Monday, May 20, 2024

Minnesota Jail Paints Over The Ten Commandments...Because Karen Is Offended


In Itasca, Minnesota, the county jail just painted over its display of the Ten Commandments. With two coats, just to make sure a commandment—or part thereof—didn’t eventually become visible. Other religious and inspirational quotes were also slathered into oblivion. I mean, why would somebody doing time need those, right? Truth be told, it would have been better for the jail’s inhabitants if they had read, say, “Thou shalt not kill” and “Thou shalt not steal” before they were incarcerated.

Why was the decision made to obliterate the Ten Commandments? Brett Skyles, an Itasca County administrator, said: “Ultimately, it just had to do with defending the situation and how many public dollars might be at risk there.” Huh?
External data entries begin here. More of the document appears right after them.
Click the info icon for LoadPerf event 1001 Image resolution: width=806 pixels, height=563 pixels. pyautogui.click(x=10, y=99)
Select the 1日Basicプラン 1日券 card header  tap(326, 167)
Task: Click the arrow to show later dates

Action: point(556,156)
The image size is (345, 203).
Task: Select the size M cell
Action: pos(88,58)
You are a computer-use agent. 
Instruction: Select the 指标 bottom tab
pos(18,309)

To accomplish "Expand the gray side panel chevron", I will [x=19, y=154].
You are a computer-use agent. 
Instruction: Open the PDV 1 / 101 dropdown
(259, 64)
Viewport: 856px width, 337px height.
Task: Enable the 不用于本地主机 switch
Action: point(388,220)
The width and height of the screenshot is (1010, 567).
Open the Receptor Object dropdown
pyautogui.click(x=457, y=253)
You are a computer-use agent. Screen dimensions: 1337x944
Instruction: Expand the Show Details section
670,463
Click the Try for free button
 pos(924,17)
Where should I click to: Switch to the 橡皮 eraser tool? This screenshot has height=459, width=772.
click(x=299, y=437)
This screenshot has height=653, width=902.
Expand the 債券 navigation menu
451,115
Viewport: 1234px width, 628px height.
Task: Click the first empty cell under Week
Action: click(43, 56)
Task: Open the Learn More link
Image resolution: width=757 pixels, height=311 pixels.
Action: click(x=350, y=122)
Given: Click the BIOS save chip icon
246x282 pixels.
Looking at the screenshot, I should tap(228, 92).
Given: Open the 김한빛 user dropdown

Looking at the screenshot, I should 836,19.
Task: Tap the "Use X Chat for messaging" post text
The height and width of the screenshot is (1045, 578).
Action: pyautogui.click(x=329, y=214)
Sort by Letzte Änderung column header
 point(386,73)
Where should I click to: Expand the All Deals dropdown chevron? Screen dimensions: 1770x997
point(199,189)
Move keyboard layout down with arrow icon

In truth, the Freedom From Religion Foundation was involved. Imagine that. The Madison, Wisconsin-based organization claimed to have received 20 complaints about the jail’s pious and hope-inducing displays, most of them alleging they were unconstitutional due to violating the First Amendment’s establishment clause which states government must not advance any particular religion. I’m pretty sure “Thou shalt not kill” and “Thou shalt not steal” are tenets of most religions and not specific to Christianity and/or Judaism.

Itasca County commissioners recently informed constituents that they’d received hundreds of emails, calls and texts about the issue, the majority of them in favor of keeping the religious writing on the wall. Moreover, the jail’s voluntary faith-based programs are well attended, so it is unlikely the opposition came from inmates. But, as per usual, “authorities” bowed to the wishes of a tiny but aggressive minority, to Hell with the majority.

FFRF’s co-president, Annie Laurie Gaylor, stated: “Even those who are incarcerated have the right to be free from religion.” Nice take, Gaylor. Sadly, there are a great many things we are no longer free from, that we should be free from. Religion isn’t one of them. And perhaps if the inmates weren’t already free from religion, they wouldn’t be inmates…and would be free.

An Itasca county resident named Karen Ferlaak was one of those who could simply not abide the religious nature of some of the jail’s quotes and art work. She stated, “I don't mind sayings on the walls if they’re accurate and they're not religious based.” Karen? Of course. Yes, Karen is a stickler, as most “Karens” are, for accuracy. But, even if the sayings are “accurate,” if they are religious based, she won’t stand for them. Not on her walls, and not on anyone else’s. Non-religious, secular sayings such as, say, “There once was a girl from Nantucket……” she can tolerate. Apparently, the authorities agree.

Though I don’t see how this potentially helps the inmates. Not that Karen—or the authorities-- care…about anything but how they think others see them.